Casava being the most importantly cultivated food crops of the Southeast Asian countries has been majorly affected by a variety of disease-causing pathogens [569]. The most prevalent disease of casava is the casava mosaic disease caused by the cassava mosaic begomoviruses of the genus Begomovirus and Geminiviridae family resulting in the poor leaf development with reduced photosynthesis leading to the poor tuber quality with improved yield loss [581]. Shallots are one among the crops with high economic value worldwide and are largely cultivated in the South Kalimantan of Indonesia are reported to be infected by the Moler disease by Fusarium oxysporum and anthracnose by Colletotrichum sp. causing a severe damage to crop with a resulting yield loss ranging from 24 to 100%. Likewise, Adiyoga et al. [5], Bambang and Khusnul [30], and[188] have reported that Fusarium wilt disease, anthracnose, and porch blotch of onions could lead to a sever yield loss of about 27–27%, 21–100%, and 30% respectively in Southeast Asian countries and Indonesia. Further, bacterial stalk rot of corn a devastating disease caused by the bacterial species Dickeya zeae is reported to cause severe yield loss of corn in Indonesia [547]. Similarly, [546] has reported the vulnerability of the corn crops to various insects like grasshopper, katydid, sweet potato bug, derbid plant hopper, cotton stainer, largid bug, corn leaf hopper, corn rootworms, green chafer beetle, tussock moth, Asian lady beetles, transverse lady beetle, and assassin bug along with two fungal pathogenic infections caused by Fusarium sp. and Puccinia sp. affecting the crop yield in Malaysia.

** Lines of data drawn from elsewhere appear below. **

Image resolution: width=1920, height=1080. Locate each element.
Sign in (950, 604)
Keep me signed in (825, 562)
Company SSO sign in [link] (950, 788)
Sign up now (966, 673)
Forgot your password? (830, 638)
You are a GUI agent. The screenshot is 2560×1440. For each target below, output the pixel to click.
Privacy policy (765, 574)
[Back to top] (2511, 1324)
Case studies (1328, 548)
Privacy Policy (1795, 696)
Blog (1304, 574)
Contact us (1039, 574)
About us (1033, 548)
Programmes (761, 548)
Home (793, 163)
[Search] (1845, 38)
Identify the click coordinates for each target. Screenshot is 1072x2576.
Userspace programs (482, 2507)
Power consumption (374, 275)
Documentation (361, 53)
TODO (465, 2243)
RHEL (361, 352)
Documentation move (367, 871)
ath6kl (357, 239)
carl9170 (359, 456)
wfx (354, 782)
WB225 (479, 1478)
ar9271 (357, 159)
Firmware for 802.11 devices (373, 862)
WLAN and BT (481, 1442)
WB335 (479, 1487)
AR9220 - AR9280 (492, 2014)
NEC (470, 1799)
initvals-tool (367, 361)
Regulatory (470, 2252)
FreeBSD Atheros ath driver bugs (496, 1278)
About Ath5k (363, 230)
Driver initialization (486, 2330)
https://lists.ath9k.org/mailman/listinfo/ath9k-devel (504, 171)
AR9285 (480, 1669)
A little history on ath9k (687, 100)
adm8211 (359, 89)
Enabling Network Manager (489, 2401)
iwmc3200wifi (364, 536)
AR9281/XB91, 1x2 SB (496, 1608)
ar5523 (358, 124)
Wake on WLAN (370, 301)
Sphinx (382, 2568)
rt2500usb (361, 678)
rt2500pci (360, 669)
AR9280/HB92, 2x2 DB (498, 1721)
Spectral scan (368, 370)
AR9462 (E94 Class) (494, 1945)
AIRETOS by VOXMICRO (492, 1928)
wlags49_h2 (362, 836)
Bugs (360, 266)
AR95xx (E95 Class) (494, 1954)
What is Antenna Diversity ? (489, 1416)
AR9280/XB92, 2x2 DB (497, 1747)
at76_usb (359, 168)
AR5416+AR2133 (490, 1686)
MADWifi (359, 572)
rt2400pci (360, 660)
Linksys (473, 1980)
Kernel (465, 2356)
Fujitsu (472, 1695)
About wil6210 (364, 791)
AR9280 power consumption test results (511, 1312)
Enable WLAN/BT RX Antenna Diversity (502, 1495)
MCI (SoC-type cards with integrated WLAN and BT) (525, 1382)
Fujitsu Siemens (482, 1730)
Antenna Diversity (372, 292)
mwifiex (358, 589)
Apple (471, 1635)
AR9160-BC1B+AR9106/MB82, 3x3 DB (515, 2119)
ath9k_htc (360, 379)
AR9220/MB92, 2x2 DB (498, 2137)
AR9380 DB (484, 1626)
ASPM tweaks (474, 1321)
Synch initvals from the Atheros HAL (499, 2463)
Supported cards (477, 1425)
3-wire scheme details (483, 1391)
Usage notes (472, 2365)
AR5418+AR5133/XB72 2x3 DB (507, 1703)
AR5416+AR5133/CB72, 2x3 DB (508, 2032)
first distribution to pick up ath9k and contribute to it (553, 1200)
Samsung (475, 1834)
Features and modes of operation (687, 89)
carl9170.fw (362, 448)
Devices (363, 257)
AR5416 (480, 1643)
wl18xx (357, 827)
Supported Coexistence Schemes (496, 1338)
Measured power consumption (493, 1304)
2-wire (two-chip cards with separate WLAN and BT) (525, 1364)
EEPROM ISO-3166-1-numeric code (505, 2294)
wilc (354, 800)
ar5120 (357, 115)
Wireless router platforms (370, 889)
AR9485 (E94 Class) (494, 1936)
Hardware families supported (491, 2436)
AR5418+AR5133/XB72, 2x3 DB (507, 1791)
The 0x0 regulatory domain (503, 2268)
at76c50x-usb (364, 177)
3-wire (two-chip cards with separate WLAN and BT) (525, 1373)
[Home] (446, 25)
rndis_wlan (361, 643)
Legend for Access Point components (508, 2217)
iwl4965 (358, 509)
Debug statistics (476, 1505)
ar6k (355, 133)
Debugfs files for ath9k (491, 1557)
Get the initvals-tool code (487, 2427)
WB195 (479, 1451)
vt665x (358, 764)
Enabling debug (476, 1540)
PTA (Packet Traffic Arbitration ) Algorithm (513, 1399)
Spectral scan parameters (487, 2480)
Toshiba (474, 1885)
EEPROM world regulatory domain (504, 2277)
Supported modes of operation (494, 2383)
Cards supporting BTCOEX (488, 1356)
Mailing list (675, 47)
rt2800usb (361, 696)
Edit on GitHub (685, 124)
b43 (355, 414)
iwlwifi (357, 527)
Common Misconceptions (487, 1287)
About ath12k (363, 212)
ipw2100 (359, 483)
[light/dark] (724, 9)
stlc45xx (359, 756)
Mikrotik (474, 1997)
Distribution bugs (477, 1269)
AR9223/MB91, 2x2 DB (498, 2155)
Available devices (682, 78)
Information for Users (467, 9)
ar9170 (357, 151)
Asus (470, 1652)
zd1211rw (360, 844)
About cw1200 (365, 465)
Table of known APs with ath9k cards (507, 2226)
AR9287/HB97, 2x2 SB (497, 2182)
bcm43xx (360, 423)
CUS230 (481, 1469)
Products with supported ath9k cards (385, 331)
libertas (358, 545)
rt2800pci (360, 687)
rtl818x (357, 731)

Myanmar being the second largest producer of sesame seeds globally experiences an annual yield loss of about 5–50% by phyllody, 10–75% by charcoal rot caused by Macrophomina phaseolina, 5–50% by Cercospora leaf spot, and 5% by bacterial leaf spot caused by Xanthomonas campestris [389].
Furthermore, [54] have reported the prevalence of various pathogens infecting a variety of crops like paddy disease of sheath and bakanae caused by Gibberella fujikurol, paddy sheath blight by Rhizoctonia sp., sheath rot by Sarocladium attenuatum, rice blast by Pyricularia oryzae, paddy false smut by Ustilaginoidea virens, downy mildew of soya bean by Peronospora manshurica, anthracnose of soya bean by Colletotrichum lindemuthianum, late blight of vegetables by Phytophthora infestans, fruit leaf anthracnose by Glomerella cingulate, and coffee leaf rust by Hemileia vastatrix impeding the crop yield. Similarly, Phytoplasma sp., a destructive pathogen infecting sugar cane in Vietnam are reported to reduces the sucrose content of the crops to about 60–80% [239].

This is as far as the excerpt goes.